I have so much I want to write about this evening (went to a great panel discussion this evening about Arab women in cyberspace and justice triumphed in Egypt today when two policemen were jailed for torture) - but it's already late and I have to get up to go to a conference on migrant workers. But I promised myself that I would make one posting before going to sleep this evening. I wanted to share a poem by Mary Oliver, one of my all-time favourite poets. This particular poem is not one I read with much frequency, but when I read it before going to sleep last night, I was struck by the way in which Oliver manages to capture the subtleties of human interaction. In just a few lines, she shows how we can all make immediate, alienating judgments about people and how we can also, with something as small as a smile, overcome those moments of alienation and judgment.

The poem is called "Singapore":
"In Singapore, in the airport, / a darkness was ripped from my eyes./ In the women's restroom, one compartment stood open./ A woman knelt there, washing something/ in the white bowl.
Disgust argued in my stomach / and I felt, in my pocket, for my ticket.
A poem should always have birds in it. / Kingfishers, say, with their bold eyes and gaudy wings./ Rivers are pleasant, and of course trees./ A waterfall, or if that's not possible, a fountain rising and falling./ A person wants to stand in a happy place, in a poem.
When the woman turned I could not answer her face./ Her beauty and embarassment struggled together, and neither could win./ She smiled and I smiled.
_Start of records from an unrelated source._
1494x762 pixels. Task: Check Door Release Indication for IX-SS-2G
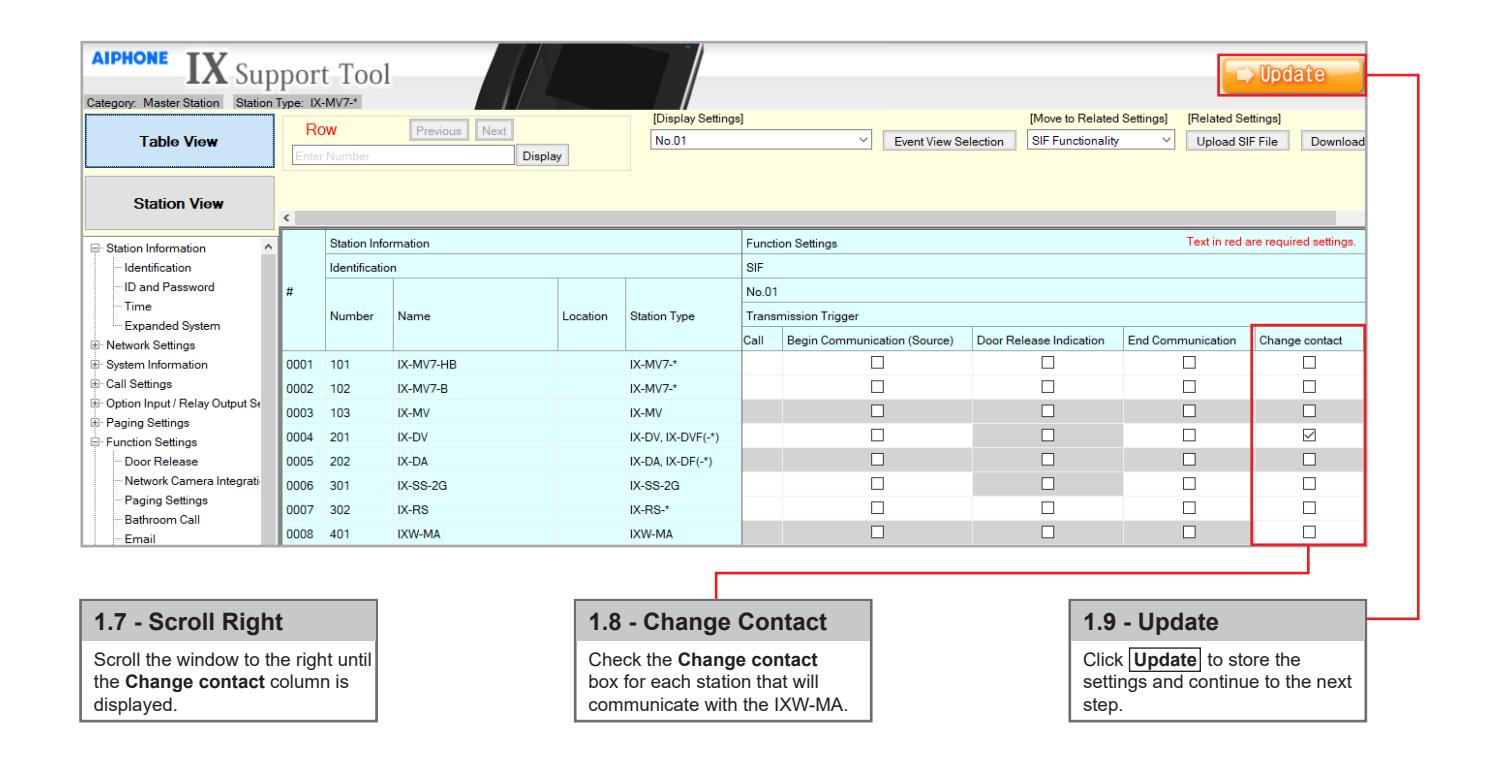coord(1046,483)
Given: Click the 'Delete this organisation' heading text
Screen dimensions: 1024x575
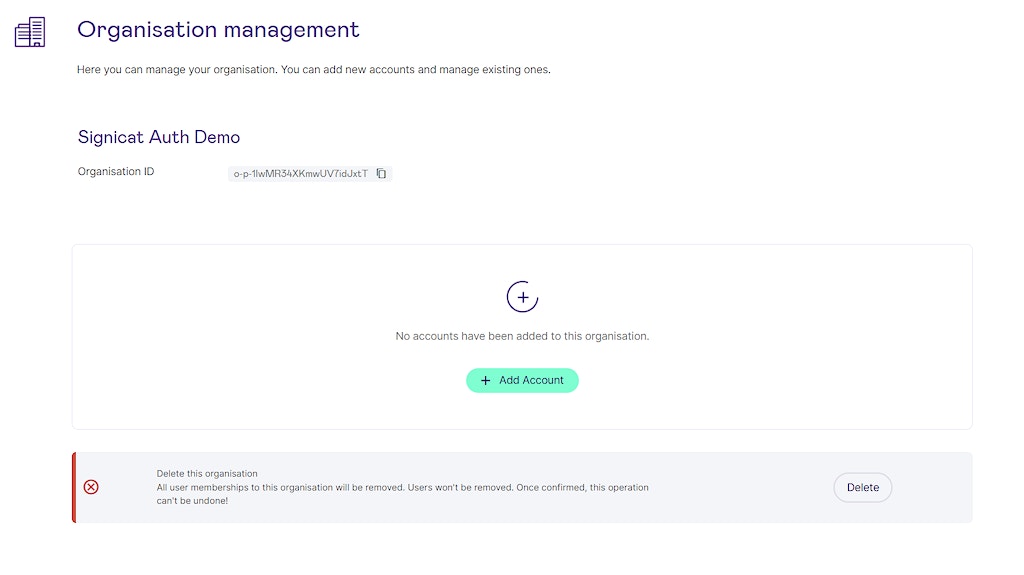Looking at the screenshot, I should [207, 474].
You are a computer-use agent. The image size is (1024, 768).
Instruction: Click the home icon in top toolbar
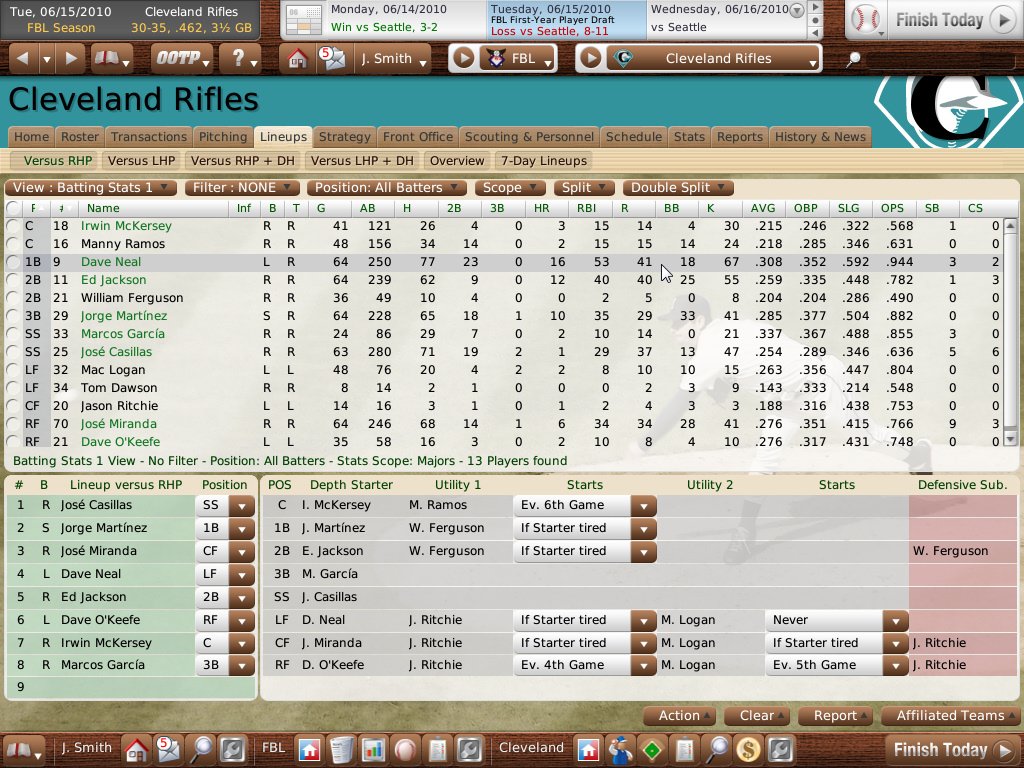pos(297,58)
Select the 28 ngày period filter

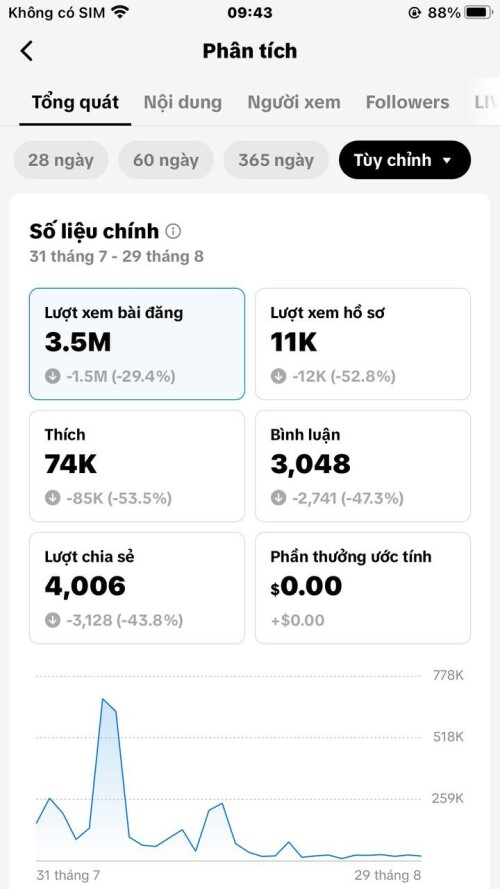click(x=61, y=160)
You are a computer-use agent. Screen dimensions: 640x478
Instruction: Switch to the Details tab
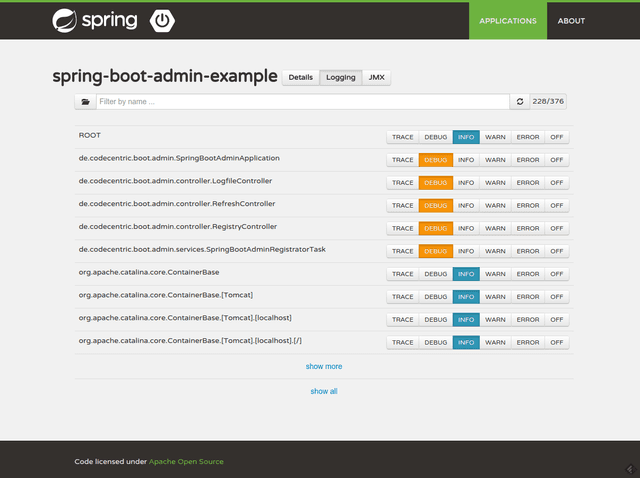tap(300, 77)
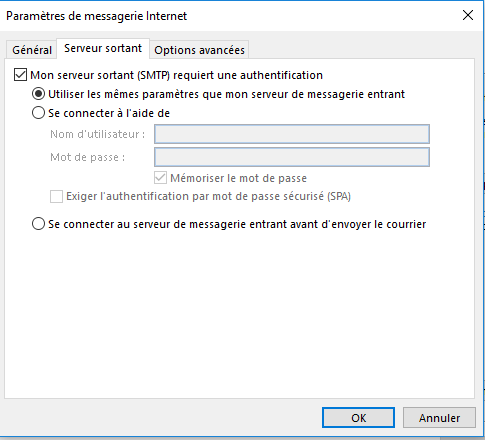Confirm settings with the OK button
Image resolution: width=485 pixels, height=440 pixels.
click(x=358, y=417)
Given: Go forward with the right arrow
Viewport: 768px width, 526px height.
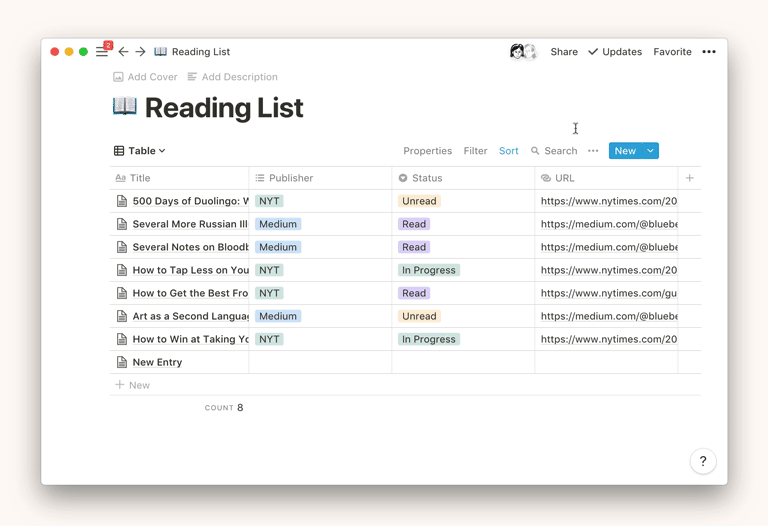Looking at the screenshot, I should pyautogui.click(x=141, y=52).
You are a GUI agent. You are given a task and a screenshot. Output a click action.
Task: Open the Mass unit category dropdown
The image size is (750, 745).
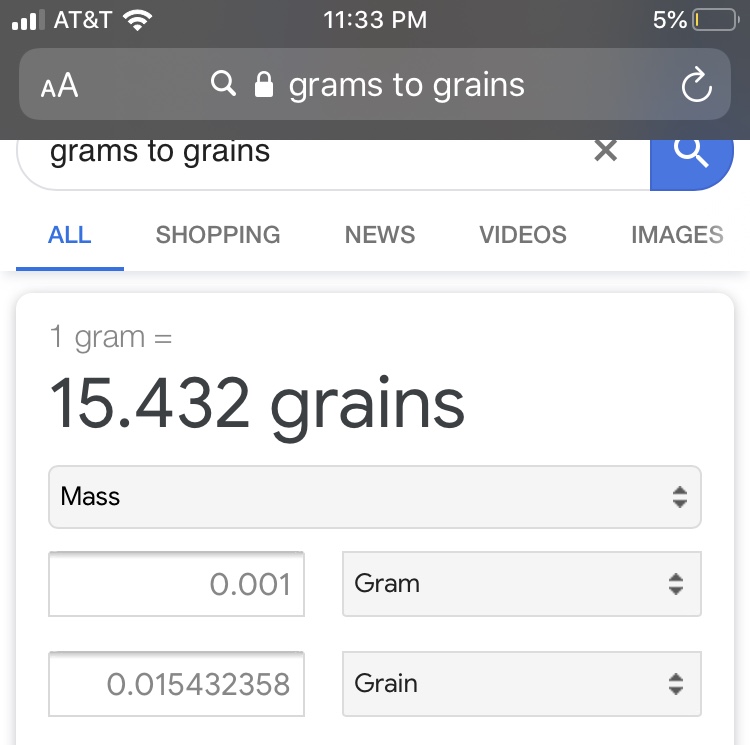(x=375, y=497)
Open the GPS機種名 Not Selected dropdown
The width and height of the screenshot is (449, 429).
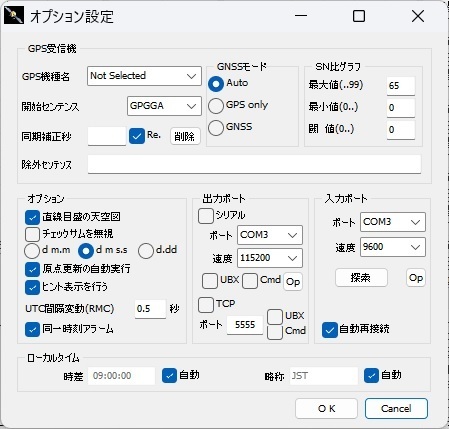tap(144, 76)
What kind of nonsense is this?/ Everybody needs a job.
Yes, a person wants to stand in a happy place, in a poem./ But first we must watch her as she stares down at her labor, which is full enough./ She is washing the top of the airport ashtrays, as big as hubcaps, with a blue rag./ Her small hands turn the metal, scrubbing and rinsing./ She does not work slowly, or quickly, but like a river./ Her dark hair is like the wing of a bird.
I don't doubt for a moment that she loves her life./ And I want her to rise up from the crust and the slop and fly down to the river./ This probably won't happen./ But maybe it will./ If the world were only pain and logic, who would want it?
Of course, it isn't./ Neither do I mean anything miraculous, but only/ the light that can shine out of a life. I mean/ the way she unfolded and refolded the blue cloth,/ the way her smile was only for my sake; I mean/ the way this poem is filled with trees, and birds."

1 comment:

Unknown said...

Fantastic as always.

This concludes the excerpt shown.